::: Material for this exercise
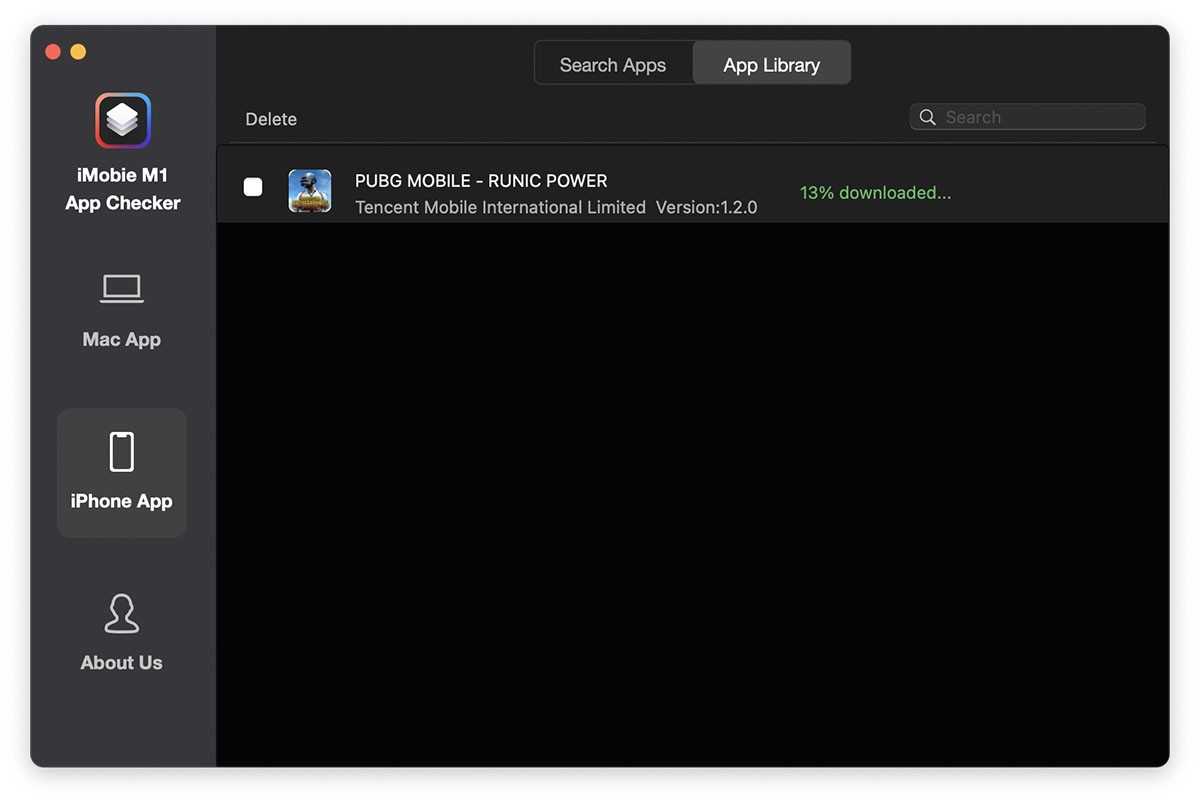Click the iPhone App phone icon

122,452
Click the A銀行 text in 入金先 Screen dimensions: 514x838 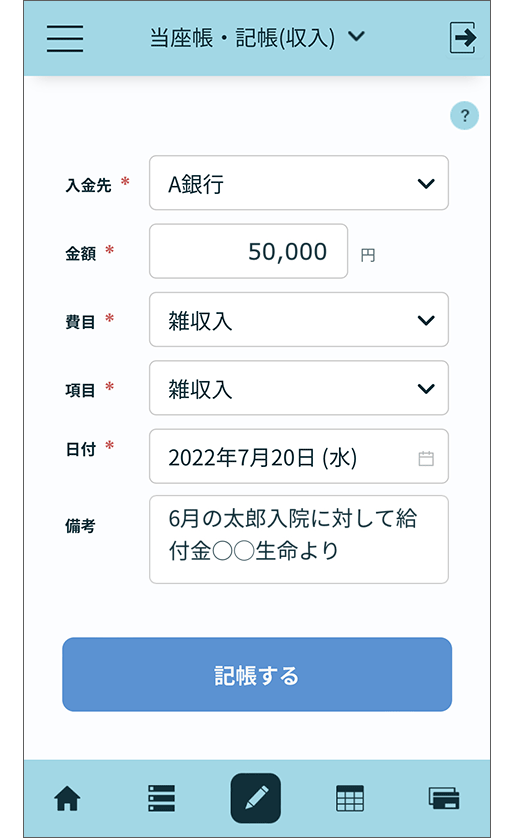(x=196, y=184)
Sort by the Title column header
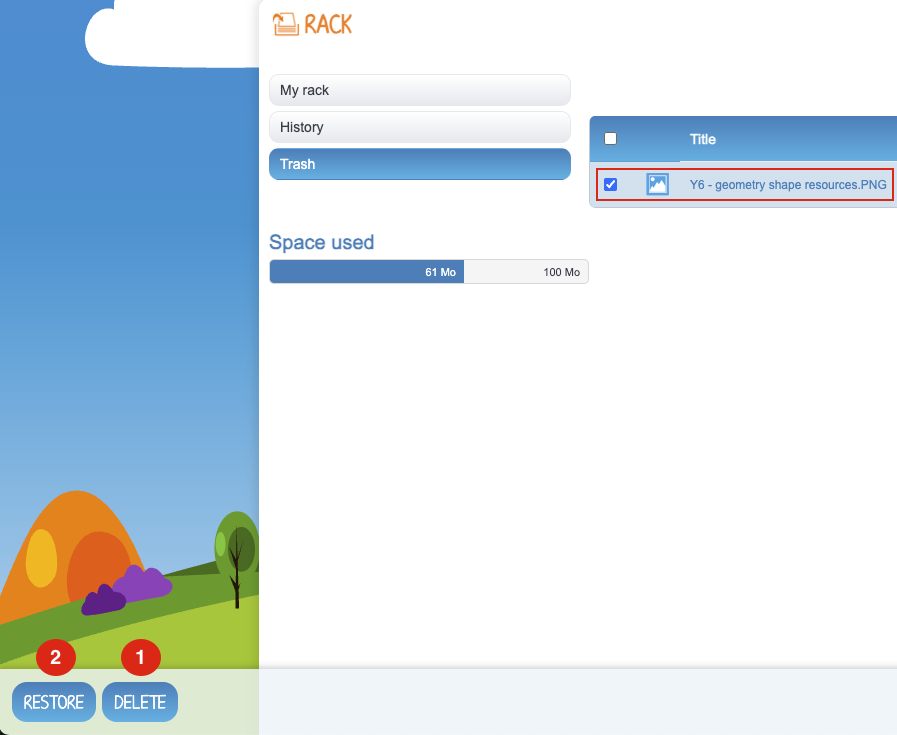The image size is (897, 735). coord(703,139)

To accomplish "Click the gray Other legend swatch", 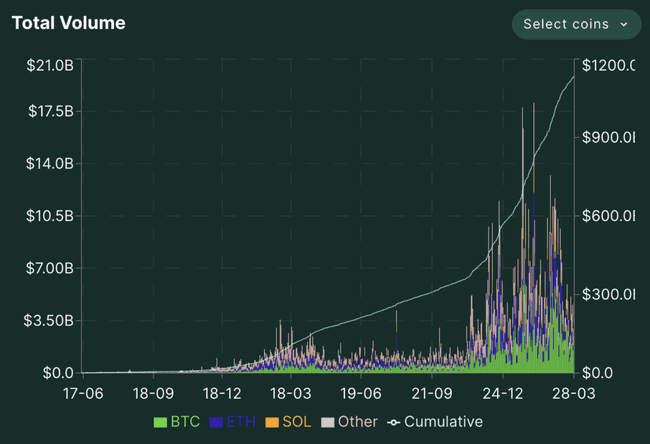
::::::
Task statement — Beginning with the line with "Sort by the Title column header", repeat the entries above exactly, up to and including the last line, leaving out pictures.

Final answer —
Sort by the Title column header
The image size is (897, 735). coord(703,139)

To accomplish "Click the gray Other legend swatch", 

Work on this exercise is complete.